Sta facendo rumore il caso delle carte di credito in dotazione a Giunta e dirigenti che possono spendere fino a 45mila euro all’anno per viaggi di rappresentanza al di fuori dello stipendio mensile, che sfiora i 13mila euro lordi. Dopo essersi rivolto ai magistrati, la denuncia social di Greco (5 Stelle) che annuncia una integrazione all’esposto. Intanto l’avvocato della Regione che aveva richiamato la struttura alla legge dicendo che i resoconti delle carte si devono poter visionare non solo è stata trasferita a un altro settore, ma è stata anche multata per 200 euro. La magistratura di Campobasso vuole chiarezza e ha aperto un fascicolo per peculato, truffa e falso. In seguito all’acquisizione della documentazione in via Genova, la polizia giudiziaria sta procedendo ai riscontri con fatture e ricevute emesse da hotel di lusso e ristoranti.

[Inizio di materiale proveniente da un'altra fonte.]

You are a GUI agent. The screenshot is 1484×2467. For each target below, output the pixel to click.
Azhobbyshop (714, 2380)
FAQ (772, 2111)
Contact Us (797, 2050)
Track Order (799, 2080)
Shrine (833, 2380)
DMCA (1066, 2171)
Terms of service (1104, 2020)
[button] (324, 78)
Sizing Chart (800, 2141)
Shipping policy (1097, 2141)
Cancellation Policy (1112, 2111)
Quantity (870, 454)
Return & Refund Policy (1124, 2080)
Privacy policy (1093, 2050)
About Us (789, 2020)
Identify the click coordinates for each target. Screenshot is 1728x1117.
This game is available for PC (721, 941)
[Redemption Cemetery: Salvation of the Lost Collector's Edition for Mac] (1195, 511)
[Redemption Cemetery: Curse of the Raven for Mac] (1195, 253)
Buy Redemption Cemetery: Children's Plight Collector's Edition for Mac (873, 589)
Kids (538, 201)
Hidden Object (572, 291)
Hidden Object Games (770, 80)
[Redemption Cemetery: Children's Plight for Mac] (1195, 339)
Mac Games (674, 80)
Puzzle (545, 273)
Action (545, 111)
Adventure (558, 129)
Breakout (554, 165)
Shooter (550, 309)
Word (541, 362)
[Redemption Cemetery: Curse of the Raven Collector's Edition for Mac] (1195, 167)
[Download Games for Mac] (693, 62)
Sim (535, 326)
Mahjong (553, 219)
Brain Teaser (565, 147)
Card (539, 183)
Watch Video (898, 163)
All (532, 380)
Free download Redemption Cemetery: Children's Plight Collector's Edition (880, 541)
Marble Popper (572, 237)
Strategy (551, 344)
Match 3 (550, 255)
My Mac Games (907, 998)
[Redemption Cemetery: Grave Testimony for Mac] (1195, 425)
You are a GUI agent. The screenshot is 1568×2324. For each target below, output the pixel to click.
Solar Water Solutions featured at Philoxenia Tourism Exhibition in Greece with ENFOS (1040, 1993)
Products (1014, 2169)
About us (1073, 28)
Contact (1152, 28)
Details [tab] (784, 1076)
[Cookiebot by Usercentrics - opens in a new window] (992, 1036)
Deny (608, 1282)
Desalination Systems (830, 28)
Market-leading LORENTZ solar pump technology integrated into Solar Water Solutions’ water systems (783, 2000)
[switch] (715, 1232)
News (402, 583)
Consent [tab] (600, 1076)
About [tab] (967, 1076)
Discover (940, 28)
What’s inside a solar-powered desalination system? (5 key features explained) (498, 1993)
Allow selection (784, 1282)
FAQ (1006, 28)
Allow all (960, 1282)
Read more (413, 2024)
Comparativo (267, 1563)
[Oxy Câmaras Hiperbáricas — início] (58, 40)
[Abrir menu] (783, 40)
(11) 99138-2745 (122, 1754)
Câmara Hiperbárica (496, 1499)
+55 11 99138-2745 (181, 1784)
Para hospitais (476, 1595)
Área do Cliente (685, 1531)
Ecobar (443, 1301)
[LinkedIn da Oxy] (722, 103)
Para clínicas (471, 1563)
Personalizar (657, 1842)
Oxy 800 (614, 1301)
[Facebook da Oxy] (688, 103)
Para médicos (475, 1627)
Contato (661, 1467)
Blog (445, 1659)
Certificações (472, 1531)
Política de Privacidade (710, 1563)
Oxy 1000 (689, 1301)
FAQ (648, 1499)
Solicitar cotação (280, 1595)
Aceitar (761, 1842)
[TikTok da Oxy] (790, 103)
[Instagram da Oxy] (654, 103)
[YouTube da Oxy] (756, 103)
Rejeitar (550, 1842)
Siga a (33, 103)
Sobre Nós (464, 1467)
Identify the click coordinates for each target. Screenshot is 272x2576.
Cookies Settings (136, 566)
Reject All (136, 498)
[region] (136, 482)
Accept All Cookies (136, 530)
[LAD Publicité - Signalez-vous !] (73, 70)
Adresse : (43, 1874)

Sta facendo molto discutere l’indagine della Procura di Campobasso sulle carte di credito della Regione Molise. Alberghi, viaggi e cene pagati coi soldi dei contribuenti strisciando il bancomat in dotazione alla Giunta molisana e ai dirigenti di Palazzo Vitale sono un argomento che ancora oggi scuote l’opinione pubblica. Indignandola, non solo perché i ‘nostri’ continuano a scialacquare denaro pubblico senza lesinare su nulla, ma anche perché non sono trasparenti. Come se quel filo rosso di rabbia e sdegno che unisce le monetine addosso a Bettino Craxi e gli scandali più recenti sulle spese pazze dei consiglieri regionali fosse talmente sottile da essere quasi invisibile.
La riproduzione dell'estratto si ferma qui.